O Projeto Legal (Laboratório de Estudos Geopolíticos da Amazônia Legal) da Ufac realizou, na última sexta-feira, 15, no Centro de Educação Permanente (Cedup) de Brasiléia, o seminário “Agroextrativismo e Cooperativismo no Alto Acre: Desafios e Perspectivas”. A programação reuniu representantes de cooperativas, instituições públicas das esferas federal, estadual e municipal, pesquisadores, produtores rurais da Reserva Extrativista (Resex) Chico Mendes e lideranças comunitárias para discutir estratégias e soluções voltadas ao fortalecimento da economia local e da produção sustentável na região.

A iniciativa atua na criação de espaços de diálogo entre o poder público e as organizações comunitárias, com foco no desenvolvimento sustentável e no fortalecimento da agricultura familiar. Ao longo do encontro, os participantes debateram os principais desafios enfrentados pelas famílias e cooperados que atuam nas cadeias do agroextrativismo, com ênfase em eixos fundamentais como acesso a financiamento, logística, assistência técnica, processamento, comercialização, gestão e organização social das cooperativas.

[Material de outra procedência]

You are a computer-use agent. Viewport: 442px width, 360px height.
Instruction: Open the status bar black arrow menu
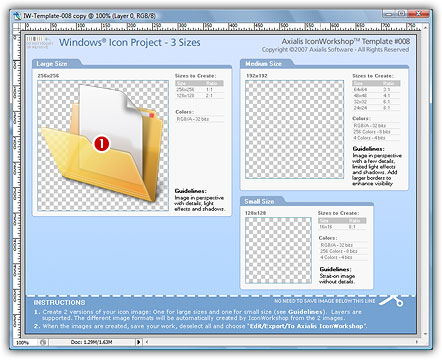point(139,342)
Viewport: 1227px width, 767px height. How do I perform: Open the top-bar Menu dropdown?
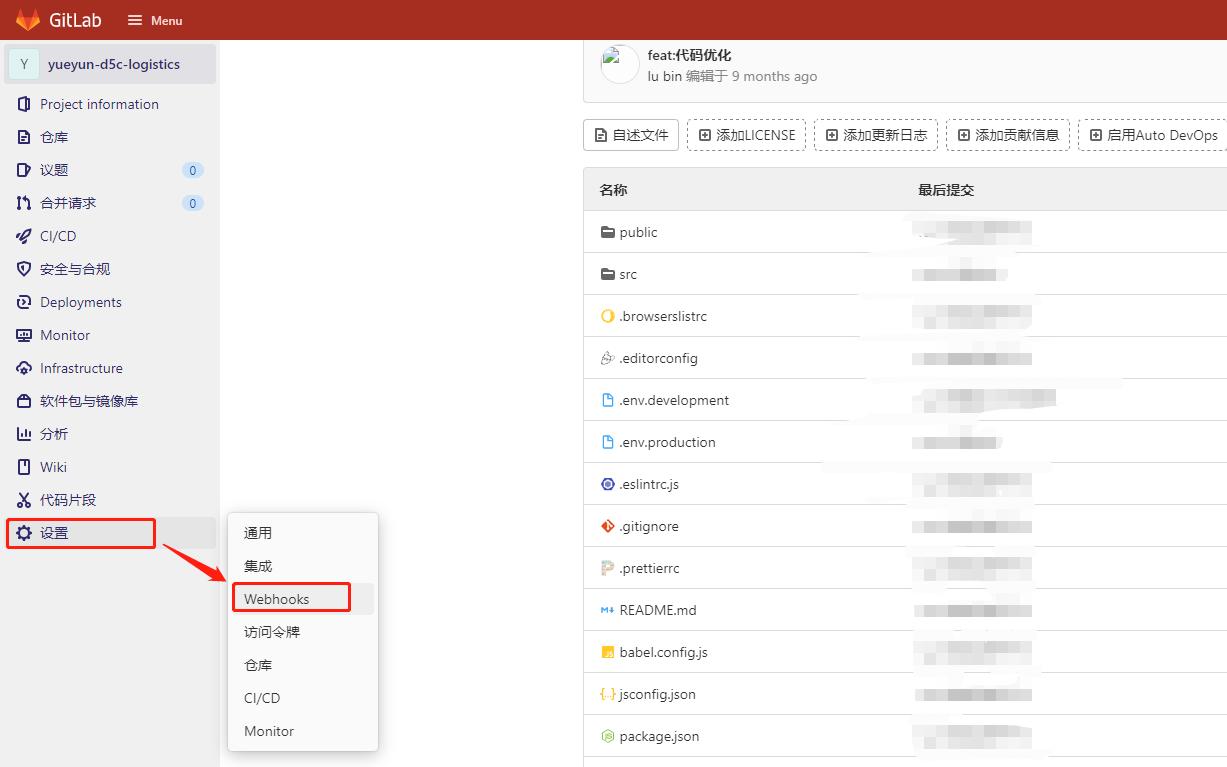point(154,20)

Coordenado pela professora Luci Teston, o seminário foi promovido pela Ufac em parceria com o Sistema OCB/Sescoop-AC. Os organizadores e parceiros destacaram a relevância do cooperativismo como instrumento de transformação social e econômica para o Alto Acre, ressaltando a importância de pactuar soluções concretas que unam a geração de renda e a melhoria da qualidade de vida das famílias extrativistas à preservação florestal. Ao final, foram definidos encaminhamentos estratégicos para valorizar o potencial produtivo da região por meio da cooperação.

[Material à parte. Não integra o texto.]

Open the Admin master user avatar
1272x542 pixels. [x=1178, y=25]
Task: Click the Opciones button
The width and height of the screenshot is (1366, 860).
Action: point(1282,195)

O evento contou com a presença de mais de 30 representantes de diversos segmentos, incluindo o subcoordenador do projeto no Acre, professor Orlando Sabino da Costa; o conselheiro do Tribunal de Contas do Estado (TCE-AC), Ronald Polanco; o secretário municipal de Agricultura de Brasiléia, Gesiel Moreira Lopes; e o presidente da Coopercentral Cooperacre, José Rodrigues de Araújo.